On Dec 6, 2007, at 8:15 AM, Jerry Krinock wrote: I have a Cocoa application project: Basic SDK Path = /Developer/SDKs/MacOSX10.4u.sdk MAC_OSX_DEPLOYMENT_TARGET_i386 = 10.4 MAC_OSX_DEPLOYMENT_TARGET_ppc = 10.3
Features requiring Mac OS 10.4 API are compiled in a separate bundle and loaded programatically.
Everything was working fine before I started building with Xcode 3.0.
Now, when I run otool -l on the product's executable, I get, at the end:
Load command 27 cmd LC_LOAD_DYLIB cmdsize 92 name /System/Library/Frameworks/CoreData.framework/Versions/A/CoreData (offset 24) time stamp 2 Wed Dec 31 16:00:02 1969 current version 92.1.0 compatibility version 1.0.0
which causes it to not launch when run in 10.3.9. (Actually, many things are different when I compare the new otool -l report with the old one from my Xcode 2.5-built project.
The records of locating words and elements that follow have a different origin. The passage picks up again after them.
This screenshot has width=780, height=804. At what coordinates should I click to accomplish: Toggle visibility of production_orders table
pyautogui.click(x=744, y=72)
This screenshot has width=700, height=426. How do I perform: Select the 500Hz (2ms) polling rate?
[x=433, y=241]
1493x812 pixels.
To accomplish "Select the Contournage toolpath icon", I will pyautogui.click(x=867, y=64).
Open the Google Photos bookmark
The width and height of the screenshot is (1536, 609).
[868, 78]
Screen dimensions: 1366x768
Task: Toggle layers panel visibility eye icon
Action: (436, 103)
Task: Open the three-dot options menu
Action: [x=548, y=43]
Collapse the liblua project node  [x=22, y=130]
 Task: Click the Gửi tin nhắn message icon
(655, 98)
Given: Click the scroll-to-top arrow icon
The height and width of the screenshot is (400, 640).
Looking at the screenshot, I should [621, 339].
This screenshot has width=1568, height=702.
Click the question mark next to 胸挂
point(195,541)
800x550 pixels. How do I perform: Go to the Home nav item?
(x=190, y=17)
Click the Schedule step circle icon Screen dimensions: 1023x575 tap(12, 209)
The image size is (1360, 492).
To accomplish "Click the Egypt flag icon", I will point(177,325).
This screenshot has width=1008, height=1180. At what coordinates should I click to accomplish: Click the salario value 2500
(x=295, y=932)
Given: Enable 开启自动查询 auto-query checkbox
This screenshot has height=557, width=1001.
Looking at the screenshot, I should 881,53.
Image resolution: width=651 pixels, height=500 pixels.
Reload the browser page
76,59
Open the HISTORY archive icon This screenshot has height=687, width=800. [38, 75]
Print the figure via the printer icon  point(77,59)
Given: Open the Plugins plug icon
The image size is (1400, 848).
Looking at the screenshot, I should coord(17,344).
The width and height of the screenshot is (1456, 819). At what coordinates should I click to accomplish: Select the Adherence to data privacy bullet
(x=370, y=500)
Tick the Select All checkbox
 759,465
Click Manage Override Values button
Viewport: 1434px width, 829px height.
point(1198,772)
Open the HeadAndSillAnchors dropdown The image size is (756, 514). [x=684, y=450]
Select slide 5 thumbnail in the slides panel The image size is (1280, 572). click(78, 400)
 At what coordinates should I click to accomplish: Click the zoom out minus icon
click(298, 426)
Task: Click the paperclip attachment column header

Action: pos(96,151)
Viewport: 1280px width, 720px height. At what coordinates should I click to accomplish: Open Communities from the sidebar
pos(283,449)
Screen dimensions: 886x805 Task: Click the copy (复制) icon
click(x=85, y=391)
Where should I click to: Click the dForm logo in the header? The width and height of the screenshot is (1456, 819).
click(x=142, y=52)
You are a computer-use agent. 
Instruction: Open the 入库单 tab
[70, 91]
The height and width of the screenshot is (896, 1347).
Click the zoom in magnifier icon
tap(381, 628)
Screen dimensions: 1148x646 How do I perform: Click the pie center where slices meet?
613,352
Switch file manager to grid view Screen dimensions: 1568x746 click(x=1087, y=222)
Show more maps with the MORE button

There are also new Load commands for "AppKit" and "ApplicationServices".)
Two things:
1) The build setting is MACOSX_DEPLOYMENT_TARGET, not MAC_OSX_DEPLOYMENT_TARGET. Annoying but true. The build settings you're using for 10.3 and 10.4 apparently have no effect, and in Tiger you didn't notice because the default is lower than 10.4. In Xcode 3.0 the default is 10.5 so the ignored settings matter.
2) Xcode 3.0 has actual UI support (and a different notation) for per-architecture build settings, see:
There's also a UI for setting this which is easier and clearer.
• Select the "Mac OS X Deployment Target" build setting • From the Action (gear) button at the bottom of the inspector, choose "Add Per-Architecture Setting For > " and the desired architecture • Repeat for each architecture with a value different than the default.
You might want to delete the unused and ignored custom build settings once you have it set up correctly.